**WORK ORDER**
Write out exactly the lines running from the one that contains "Az SKSE öregfiúk csapatának" through the end of the material.

STUDY MATERIAL section start

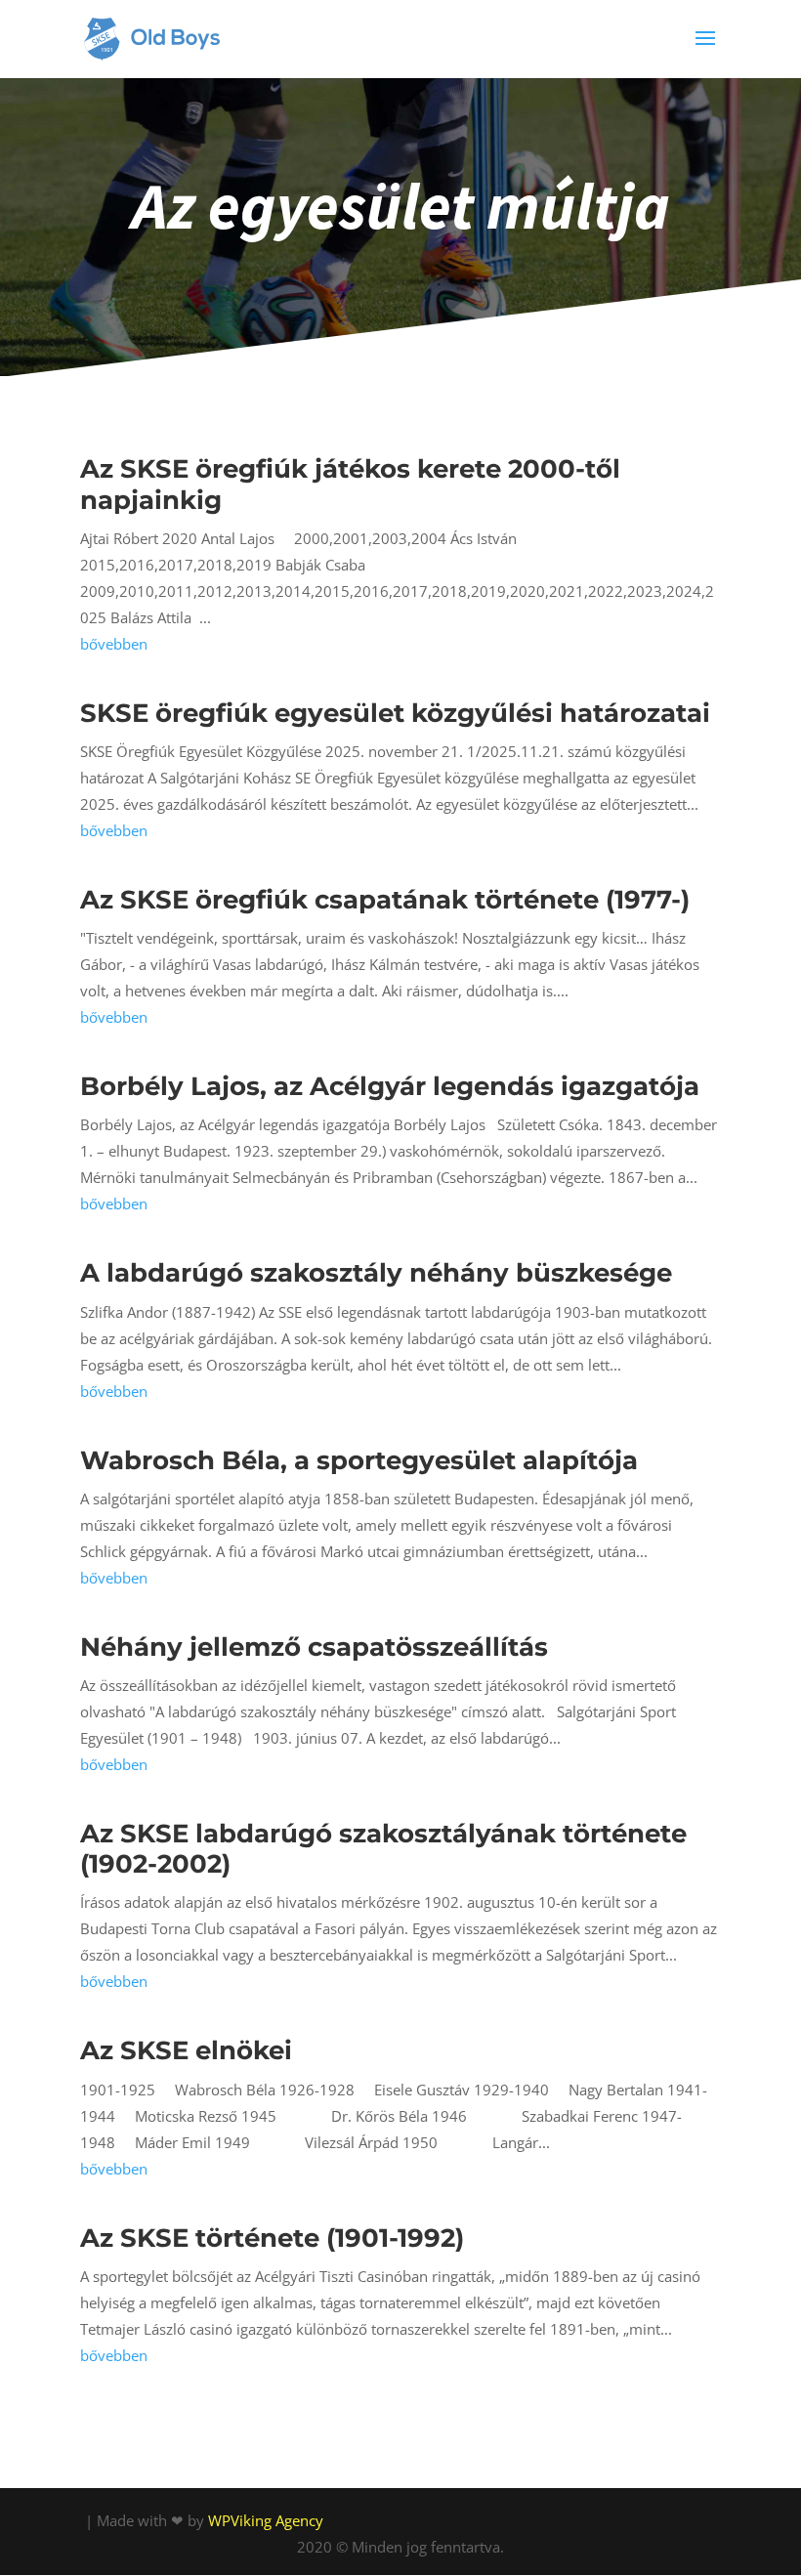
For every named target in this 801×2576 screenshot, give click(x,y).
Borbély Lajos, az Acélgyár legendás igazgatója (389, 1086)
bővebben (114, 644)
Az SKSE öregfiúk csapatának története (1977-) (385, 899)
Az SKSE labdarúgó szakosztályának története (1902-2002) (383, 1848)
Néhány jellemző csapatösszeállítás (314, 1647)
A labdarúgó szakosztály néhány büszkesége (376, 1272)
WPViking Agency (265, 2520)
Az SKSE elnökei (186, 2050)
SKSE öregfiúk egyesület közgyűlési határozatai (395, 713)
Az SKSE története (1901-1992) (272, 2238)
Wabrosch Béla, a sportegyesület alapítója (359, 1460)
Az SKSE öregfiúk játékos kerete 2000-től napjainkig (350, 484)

STUDY MATERIAL section end

**OUTPUT OF THE EXERCISE**
Az SKSE öregfiúk csapatának története (1977-) (385, 899)
Az SKSE labdarúgó szakosztályának története (1902-2002) (383, 1848)
Néhány jellemző csapatösszeállítás (314, 1647)
A labdarúgó szakosztály néhány büszkesége (376, 1272)
WPViking Agency (265, 2520)
Az SKSE elnökei (186, 2050)
SKSE öregfiúk egyesület közgyűlési határozatai (395, 713)
Az SKSE története (1901-1992) (272, 2238)
Wabrosch Béla, a sportegyesület alapítója (359, 1460)
Az SKSE öregfiúk játékos kerete 2000-től napjainkig (350, 484)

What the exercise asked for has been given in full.